A private, unmanned spacecraft is once again on its way to deliver supplies to astronauts aboard the International Space Station after experiencing technical issues earlier on Friday.
Following a successful launch aboard SpaceX's Falcon 9 rocket from Cape Canaveral, Fla., Friday morning, SpaceX's Dragon capsule failed to fire up three of its four thruster pods.
As of 4:10 p.m. ET Friday, all four thruster pods were operating again, tweeted Elon Musk, chief designer and CEO for Hawthorne, Cali.-based SpaceX.
"Preparing to raise orbit. All systems green," he wrote.
"Orbit raising burn successful. Dragon back on track," Musk added two hours later.
At a news conference earlier, Gwynne Shotwell, the president of SpaceX, assured the public that the spacecraft is in orbit and is stable, even though only two of the four thrusters were working at the time.
Musk said that as of Friday afternoon, it was too early to identify the cause of the problem, but it looked like there was a blockage or stuck valve that caused a drop in pressure in the oxidizer tanks of three of the pods. The oxidizer mixes with fuel in order to propel the spacecraft.
"It was a little frightening there," Musk said.
But all tanks had regained their normal pressure by mid-afternoon and the company believes the problem has been resolved.
"If that's the case, it's certainly going to be a huge relief," Musk said.
This is the first time in four flights of the Dragon capsule, including three to the International Space Station, where a problem has arisen, he said.
"I think it was essentially a glitch of some kind and not a serious thing," he added.
Dragon was originally scheduled to dock with the space station Saturday morning. However, NASA said the earliest possible time for docking is now Sunday morning, provided at least three of the thruster pods are operational and the data shows that the spacecraft can safely dock.
William Gerstenmaier, associate administrator for Human Exploration and Operations at NASA headquarters in Washington, said at the news conference that SpaceX's handling of the problems had so far been "extremely professional."
More than a tonne of space station supplies is aboard this Dragon for its second commercial resupply mission, including some much-needed equipment for air purifiers.
SpaceX has a $1.6-billion contract with NASA for 12 deliveries to restock the space station, and hopes the venture will lead to transporting astronauts there in a few years.
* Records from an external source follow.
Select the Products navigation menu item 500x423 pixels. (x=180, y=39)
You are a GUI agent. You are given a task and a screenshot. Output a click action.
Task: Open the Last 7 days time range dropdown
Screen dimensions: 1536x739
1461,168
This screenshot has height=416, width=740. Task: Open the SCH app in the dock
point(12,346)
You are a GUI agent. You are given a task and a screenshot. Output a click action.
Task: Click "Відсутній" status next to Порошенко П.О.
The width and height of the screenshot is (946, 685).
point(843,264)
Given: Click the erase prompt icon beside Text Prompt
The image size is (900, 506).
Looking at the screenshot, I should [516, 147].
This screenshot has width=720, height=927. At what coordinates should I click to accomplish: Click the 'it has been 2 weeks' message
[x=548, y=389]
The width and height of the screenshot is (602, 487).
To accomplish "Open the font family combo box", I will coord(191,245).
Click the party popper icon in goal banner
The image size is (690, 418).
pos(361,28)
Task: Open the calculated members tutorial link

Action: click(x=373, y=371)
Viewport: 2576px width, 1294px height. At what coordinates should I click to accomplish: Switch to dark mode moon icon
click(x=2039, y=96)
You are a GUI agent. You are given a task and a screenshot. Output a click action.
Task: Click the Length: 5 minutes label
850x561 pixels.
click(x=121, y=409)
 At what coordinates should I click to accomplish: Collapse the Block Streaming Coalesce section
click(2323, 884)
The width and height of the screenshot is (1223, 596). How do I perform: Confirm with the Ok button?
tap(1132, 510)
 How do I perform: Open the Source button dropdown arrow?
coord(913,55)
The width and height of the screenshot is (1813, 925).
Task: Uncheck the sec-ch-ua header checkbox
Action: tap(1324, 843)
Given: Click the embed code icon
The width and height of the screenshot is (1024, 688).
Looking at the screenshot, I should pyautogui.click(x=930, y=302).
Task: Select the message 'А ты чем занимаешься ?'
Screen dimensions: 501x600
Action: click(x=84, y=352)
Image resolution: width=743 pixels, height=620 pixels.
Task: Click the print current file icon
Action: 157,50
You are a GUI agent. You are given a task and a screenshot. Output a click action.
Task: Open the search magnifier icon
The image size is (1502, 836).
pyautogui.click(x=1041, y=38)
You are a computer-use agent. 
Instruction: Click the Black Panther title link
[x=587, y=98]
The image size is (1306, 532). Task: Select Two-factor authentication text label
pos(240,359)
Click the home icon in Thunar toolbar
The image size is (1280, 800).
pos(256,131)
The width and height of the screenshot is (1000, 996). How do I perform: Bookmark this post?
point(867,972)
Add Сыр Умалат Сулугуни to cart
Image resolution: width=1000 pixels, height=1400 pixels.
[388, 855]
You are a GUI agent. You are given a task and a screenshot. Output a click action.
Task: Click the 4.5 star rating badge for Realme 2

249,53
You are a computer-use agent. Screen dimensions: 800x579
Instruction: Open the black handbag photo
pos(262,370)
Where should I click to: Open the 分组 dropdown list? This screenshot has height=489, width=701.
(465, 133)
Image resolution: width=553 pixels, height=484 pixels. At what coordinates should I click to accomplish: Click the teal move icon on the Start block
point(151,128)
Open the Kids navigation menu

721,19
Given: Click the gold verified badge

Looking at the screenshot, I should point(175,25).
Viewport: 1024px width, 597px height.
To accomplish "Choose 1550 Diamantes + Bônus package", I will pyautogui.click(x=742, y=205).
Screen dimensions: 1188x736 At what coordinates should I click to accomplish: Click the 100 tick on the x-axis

A company-sponsored demo mission kicked everything off last May, followed by its first commercial delivery in October.
Shortly after the delivery was back on track, Musk tweeted his relief: "Just want to say thanks to @NASA for being the world's coolest customer. Looking forward to delivering the goods!"
SpaceX tucked fresh fruit into the Dragon for the station residents; the apples and other treats are straight from the orchard of an employee's family. Also on board: 640 seeds of a flowering weed used for research, mouse stem cells, protein crystals, astronaut meals and clothing, trash bags, air-purifying devices, computer parts and other gear.
SpaceX — so far the leader of the pack — is aiming for a manned Dragon flight by 2015.